Which? are happy to have a post appear on their web boards when it is sent from and then viewed by a logged in user, while at the same time, hide it from the view of all users whom are not signed up members and also those that are logged in members, as well as those subscribing to email updates of the particular thread (in other words, everyone elses view).

It must be stuck in their spam filter?
A few weeks ago, a post of mine on a Which? conversation was said to be stuck in their spam filter. The post was sent and immediately disappeared from my view and everyone elses. After repeating the post, again it simply did not show to anyone, my own account included.

On this occasion, my post can be seen, voted upon, etc, by myself. When I visit the "conversation" not logged into the website, (ie, as unregistered user) my post is not shown.
When friends have logged in with their accounts, again, my post is not shown.
The only time I can see the post is when I am logged in under my account.
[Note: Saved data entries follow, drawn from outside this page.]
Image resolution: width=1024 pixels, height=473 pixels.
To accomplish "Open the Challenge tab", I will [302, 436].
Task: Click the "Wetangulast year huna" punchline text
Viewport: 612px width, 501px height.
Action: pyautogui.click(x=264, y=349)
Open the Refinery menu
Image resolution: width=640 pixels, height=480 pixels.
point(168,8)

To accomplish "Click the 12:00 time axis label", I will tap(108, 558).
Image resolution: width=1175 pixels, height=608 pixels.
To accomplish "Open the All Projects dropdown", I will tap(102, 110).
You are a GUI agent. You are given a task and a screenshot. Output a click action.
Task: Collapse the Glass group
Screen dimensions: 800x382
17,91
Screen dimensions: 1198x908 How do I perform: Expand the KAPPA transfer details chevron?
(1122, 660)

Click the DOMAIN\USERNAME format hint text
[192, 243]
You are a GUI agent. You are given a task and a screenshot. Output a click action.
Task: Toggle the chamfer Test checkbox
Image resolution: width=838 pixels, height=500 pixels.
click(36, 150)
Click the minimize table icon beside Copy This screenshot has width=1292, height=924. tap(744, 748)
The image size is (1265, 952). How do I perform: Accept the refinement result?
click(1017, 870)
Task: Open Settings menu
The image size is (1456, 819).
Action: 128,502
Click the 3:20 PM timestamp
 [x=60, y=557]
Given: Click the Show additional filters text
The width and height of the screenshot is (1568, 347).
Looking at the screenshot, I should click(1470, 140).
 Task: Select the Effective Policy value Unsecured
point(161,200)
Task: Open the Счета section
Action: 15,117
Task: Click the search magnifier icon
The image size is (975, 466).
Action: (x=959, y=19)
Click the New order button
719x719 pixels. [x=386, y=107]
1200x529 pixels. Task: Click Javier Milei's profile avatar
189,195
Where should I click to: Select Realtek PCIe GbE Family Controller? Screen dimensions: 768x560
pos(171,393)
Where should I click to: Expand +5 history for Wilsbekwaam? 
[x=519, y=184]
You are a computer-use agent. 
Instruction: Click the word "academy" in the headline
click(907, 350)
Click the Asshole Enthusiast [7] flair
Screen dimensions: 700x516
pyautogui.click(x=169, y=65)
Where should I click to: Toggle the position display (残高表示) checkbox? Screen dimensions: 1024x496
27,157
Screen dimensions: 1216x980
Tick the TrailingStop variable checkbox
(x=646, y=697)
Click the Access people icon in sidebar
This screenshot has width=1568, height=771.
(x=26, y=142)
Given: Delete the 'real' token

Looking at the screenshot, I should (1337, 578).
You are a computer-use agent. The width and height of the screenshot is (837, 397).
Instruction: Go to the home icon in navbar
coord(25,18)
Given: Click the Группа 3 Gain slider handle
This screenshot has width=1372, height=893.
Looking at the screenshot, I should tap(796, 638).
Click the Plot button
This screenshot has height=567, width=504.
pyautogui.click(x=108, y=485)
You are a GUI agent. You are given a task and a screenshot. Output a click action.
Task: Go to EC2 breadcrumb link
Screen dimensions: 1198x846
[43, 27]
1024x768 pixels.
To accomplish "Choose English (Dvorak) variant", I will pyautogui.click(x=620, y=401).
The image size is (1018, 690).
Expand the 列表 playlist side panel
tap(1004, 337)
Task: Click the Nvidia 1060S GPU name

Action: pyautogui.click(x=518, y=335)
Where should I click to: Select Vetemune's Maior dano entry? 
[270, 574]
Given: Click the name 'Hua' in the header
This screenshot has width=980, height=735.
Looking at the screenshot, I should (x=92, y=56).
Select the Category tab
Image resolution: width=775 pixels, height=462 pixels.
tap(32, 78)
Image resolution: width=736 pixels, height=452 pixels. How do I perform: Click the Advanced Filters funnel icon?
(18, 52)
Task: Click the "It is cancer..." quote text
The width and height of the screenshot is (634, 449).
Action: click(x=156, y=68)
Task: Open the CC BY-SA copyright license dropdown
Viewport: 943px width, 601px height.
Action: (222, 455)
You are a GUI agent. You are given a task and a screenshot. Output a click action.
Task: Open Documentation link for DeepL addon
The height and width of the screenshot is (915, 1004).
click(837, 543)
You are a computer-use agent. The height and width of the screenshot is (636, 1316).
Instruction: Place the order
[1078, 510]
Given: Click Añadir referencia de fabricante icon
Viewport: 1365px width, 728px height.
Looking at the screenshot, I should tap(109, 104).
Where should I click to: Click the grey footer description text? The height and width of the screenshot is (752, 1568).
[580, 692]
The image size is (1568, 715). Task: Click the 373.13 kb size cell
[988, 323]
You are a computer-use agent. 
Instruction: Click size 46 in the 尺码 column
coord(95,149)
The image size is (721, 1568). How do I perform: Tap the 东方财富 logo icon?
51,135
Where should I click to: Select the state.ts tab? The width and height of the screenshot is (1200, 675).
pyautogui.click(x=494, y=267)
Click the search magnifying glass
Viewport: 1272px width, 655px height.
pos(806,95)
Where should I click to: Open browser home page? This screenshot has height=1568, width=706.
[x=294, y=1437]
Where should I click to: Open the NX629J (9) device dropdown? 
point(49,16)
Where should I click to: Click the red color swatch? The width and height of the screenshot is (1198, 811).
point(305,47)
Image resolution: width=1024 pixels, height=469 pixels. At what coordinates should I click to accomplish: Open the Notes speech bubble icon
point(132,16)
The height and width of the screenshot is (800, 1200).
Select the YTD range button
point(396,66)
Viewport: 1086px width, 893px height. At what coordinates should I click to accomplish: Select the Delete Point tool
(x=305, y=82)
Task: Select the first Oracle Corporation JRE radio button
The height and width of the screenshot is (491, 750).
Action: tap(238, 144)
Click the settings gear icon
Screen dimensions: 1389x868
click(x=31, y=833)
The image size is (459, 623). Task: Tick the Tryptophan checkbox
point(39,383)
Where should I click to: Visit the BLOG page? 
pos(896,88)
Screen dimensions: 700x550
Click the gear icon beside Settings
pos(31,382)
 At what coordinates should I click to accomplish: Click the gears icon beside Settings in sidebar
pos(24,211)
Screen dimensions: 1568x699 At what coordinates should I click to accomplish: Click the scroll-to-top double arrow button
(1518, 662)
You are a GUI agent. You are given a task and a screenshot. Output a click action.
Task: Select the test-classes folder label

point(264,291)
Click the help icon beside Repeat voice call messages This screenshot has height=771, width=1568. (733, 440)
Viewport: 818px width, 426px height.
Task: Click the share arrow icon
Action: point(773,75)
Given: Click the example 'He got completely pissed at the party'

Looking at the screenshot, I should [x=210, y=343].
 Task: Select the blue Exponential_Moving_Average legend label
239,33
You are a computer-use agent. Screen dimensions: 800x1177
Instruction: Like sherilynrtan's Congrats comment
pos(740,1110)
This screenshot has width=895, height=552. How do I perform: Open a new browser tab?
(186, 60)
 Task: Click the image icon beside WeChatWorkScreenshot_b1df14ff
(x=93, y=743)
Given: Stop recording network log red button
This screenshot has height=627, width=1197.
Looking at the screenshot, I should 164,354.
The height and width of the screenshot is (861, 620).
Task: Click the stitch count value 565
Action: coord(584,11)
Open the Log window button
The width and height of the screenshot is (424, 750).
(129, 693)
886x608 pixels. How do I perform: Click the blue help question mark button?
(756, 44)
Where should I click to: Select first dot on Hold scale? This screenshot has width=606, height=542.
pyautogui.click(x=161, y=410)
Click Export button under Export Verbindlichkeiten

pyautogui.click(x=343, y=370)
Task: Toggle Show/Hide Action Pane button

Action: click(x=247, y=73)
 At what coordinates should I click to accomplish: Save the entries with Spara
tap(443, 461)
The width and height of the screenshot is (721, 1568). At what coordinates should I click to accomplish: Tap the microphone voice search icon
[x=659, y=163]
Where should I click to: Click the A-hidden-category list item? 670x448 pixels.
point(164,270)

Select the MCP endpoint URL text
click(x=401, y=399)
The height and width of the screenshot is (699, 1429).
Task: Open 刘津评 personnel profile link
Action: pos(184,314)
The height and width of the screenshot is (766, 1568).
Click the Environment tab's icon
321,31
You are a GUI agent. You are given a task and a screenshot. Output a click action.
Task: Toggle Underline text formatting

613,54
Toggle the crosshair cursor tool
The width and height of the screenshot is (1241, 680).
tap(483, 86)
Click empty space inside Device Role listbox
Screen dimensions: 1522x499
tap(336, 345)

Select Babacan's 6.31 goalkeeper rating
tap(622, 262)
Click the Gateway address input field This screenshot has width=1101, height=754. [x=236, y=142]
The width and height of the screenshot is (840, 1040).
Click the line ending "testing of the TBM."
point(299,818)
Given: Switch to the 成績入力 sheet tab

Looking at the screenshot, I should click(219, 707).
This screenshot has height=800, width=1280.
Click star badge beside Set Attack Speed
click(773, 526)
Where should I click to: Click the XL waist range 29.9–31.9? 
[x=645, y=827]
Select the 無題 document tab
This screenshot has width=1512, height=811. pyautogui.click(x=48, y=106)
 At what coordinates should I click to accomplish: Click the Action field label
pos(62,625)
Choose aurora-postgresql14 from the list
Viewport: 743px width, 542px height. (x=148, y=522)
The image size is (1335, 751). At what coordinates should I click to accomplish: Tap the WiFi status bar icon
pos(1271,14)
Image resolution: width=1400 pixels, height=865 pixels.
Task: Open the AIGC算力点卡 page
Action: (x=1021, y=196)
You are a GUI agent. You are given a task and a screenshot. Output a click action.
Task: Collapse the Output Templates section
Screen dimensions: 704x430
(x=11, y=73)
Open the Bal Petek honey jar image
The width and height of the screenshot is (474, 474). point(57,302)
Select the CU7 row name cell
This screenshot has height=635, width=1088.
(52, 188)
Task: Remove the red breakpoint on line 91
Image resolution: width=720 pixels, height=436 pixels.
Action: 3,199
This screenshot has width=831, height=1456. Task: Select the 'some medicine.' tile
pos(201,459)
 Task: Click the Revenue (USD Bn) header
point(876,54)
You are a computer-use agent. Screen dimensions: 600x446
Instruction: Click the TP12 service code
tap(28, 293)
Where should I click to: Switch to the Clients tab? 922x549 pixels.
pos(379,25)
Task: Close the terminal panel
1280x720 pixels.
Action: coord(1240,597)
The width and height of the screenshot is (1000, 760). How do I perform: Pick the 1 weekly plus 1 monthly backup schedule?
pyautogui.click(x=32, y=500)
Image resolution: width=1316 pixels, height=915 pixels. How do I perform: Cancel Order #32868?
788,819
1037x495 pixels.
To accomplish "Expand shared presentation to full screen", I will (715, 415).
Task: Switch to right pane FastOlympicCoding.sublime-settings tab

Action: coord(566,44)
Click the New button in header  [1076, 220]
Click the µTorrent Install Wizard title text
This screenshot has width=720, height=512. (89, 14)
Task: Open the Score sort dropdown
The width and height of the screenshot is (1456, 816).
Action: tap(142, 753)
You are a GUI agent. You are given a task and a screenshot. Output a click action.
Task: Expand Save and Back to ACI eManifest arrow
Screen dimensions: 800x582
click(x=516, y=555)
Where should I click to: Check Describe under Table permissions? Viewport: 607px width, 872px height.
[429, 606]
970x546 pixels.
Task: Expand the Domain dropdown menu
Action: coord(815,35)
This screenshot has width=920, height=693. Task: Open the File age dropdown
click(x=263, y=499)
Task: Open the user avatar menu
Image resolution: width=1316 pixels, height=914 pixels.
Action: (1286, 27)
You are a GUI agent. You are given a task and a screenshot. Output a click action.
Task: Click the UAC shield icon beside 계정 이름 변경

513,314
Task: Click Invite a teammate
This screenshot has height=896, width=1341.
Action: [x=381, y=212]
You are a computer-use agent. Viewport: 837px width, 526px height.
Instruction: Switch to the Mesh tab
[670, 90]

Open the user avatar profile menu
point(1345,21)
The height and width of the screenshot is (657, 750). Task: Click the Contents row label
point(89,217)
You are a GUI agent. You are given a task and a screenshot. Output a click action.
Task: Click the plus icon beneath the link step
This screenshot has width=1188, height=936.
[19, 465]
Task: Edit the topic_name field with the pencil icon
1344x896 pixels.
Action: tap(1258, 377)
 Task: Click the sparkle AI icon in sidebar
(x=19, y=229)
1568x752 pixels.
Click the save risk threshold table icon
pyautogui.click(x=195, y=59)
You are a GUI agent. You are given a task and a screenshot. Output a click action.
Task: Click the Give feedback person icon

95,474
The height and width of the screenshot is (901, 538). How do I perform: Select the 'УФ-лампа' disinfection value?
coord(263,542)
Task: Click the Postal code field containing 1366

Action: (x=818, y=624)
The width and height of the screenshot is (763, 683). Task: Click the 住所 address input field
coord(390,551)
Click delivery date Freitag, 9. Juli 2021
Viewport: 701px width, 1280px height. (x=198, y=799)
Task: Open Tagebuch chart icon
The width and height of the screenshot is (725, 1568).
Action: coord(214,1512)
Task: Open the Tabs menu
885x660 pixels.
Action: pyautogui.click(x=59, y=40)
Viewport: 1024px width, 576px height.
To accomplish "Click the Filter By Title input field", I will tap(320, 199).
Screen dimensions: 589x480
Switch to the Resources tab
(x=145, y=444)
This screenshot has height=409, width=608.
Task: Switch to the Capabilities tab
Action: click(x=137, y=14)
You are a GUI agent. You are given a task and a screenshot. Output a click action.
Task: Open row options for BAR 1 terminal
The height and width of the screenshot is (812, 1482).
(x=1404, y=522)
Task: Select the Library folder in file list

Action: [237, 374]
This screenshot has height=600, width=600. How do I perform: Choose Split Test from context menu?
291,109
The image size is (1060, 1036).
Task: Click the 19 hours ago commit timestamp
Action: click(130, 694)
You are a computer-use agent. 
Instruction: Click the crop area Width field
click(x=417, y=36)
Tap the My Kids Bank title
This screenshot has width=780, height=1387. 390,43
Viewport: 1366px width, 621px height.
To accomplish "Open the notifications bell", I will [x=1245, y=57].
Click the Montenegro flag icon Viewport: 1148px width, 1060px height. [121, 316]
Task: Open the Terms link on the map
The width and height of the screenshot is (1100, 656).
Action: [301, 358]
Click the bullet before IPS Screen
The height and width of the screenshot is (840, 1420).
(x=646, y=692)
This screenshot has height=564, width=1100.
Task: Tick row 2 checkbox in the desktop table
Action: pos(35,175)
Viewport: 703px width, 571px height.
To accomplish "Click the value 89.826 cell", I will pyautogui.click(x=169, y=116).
The technique being used by Which? editorial staff, misleads me to believe that my post is part of the "conversation" and open to voting, questioning, etc.
Of course this is false - as no other visitor to the website can see it, they don't even know it exists!

Perhaps your post had been "reported" to the website moderators and held in a queue, then not picked up on?
A couple of days later I was "warned" by the editorial team on a different "conversation" that my posts may have to be deleted if they were "harassing" other people responding to the topic.

I replied asking about how it could be deemed "harassment" when in fact I was asking questions requested by Which?'s own staff?
Within seconds of posting my reply it was marked as "disagreed with" [perhaps a post cannot be removed once it's been voted upon? this argument is for another time]
I logged out, cleared cookies, visited the conversation again, it was displayed no problem.

This shows that my posts were not automatically being held back, as a result of my other post being "reported" to the Which? moderators.

However, later that evening I was reading online as I do, when I came across an article which was relevant to the same "conversation" - I posted a link and a comment. I logged out, cleared cookies and revisited the "conversation" - my post, that was displayed fine when I was logged in and viewing it, was not there.
Friends logged in and checked, they too could not see the post.
This proves that my Which? account had restrictions placed upon it by their editorial staff and my post hidden from view to everyone. I was not told of this, I was given no explanation, etc.
The following morning, the post suddenly appeared on the "conversation" viewable by everyone.

It has been more than 2 days now since my comment on the "conversation" in question, nobody else has posted a comment since my comment went missing from anyone's view. I've had no messages about it, no answers to the questions I asked in it, nothing, not a peep from Which?

The post/comment itself was about how I could not support the Which? campaign "fixed means fixed" that is being promoted all over the media and questioned Which?'s actions on the issue in only submitting a formal complaint, timings, failing to post relevant details to worried people posting on the Three "conversations," how their official complaint had delayed the process with OFCOM, why information on discussions between Three and Which? were being kept confidential, etc. (I shall post my comment - that Which? do not want anyone to see - on here shortly)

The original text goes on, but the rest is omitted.